# Disable Alarm/Immobilizer to Program New Key FOB



## Scarpien (Sep 19, 2017)

The original alarm key FOB that came with my 2003 Nissan Sentra is missing the circuitry--don't know how or when it fell out of the case--so it doesn't work. 

The car's battery died the other day so it set off the alarm but since the key FOB isn't working I had to disconnect the battery terminals to shut the alarm off.

I've since purchased a new alarm key FOB, which I now have to program to work with the car but every time I connect the battery terminals the alarm blares and prevents me from programming the new alarm key FOB.

How do I temporarily disable the alarm/immobilizer system so I can program the new alarm key FOB?


----------



## smj999smj (Jan 1, 2006)

Try putting the key in and turning to "ON" in the ignition switch before you install the battery cable.
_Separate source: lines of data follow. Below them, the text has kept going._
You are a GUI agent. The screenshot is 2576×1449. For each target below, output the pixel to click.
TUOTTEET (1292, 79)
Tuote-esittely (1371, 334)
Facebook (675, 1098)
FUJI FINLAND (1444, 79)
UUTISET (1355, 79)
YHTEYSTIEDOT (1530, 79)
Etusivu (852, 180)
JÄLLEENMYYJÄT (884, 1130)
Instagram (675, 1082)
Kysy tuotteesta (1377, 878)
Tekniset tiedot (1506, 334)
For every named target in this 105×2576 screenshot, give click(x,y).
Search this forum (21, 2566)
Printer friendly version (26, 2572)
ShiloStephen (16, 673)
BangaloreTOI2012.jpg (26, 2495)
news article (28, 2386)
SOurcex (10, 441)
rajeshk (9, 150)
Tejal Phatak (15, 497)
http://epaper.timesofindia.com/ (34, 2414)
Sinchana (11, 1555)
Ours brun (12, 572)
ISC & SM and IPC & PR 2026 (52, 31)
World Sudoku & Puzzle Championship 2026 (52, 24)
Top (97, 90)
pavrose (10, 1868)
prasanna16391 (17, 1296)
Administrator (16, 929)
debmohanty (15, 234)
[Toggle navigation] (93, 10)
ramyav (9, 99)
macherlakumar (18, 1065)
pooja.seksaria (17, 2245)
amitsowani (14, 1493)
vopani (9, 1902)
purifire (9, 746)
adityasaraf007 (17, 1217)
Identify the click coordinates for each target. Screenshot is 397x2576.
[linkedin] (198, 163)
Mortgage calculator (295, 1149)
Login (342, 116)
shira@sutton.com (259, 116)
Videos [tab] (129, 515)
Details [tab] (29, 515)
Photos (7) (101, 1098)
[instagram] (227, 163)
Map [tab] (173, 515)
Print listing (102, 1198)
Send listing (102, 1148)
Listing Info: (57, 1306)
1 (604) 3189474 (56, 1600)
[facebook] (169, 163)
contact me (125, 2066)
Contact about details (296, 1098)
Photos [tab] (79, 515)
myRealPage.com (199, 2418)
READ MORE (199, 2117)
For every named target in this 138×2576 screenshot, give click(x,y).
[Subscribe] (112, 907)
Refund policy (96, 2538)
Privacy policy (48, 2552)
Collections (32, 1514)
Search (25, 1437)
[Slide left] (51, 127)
If that doesn't work, try installing the cables, which would cause the alarm to sound, and then cycle the key in the driver's door lock cylinder a couple times.


----------



## Scarpien (Sep 19, 2017)

Thanks for replying. I'll try it and let you know how it turned out.


----------



## clint_Ezra (Nov 3, 2017)

B15 2000-2006 model as follows...

1 close all doors 
2. lock doors using the power lock button on the door!
3.insert the key in to the ignition barrell fully and remove it fully 6 times in ten seconds
4. (you may hear the locks in the car "Cycle") 

5. As soon as you hear the locks cycle put the key in the ignition and turn to position "1" or ACC and press a button on the remote 
but do not start the engine - You need to be quick as a ninja at this point... 

Do you need to program another remote for the car...

YES - Unlock the and then lock the door using the "power lock" on the door handle and within 5 seconds press the remote button on remote number 2

NO -end the procedure with turning off the ignition and opening the door. 

Smile and be happy!!!


----------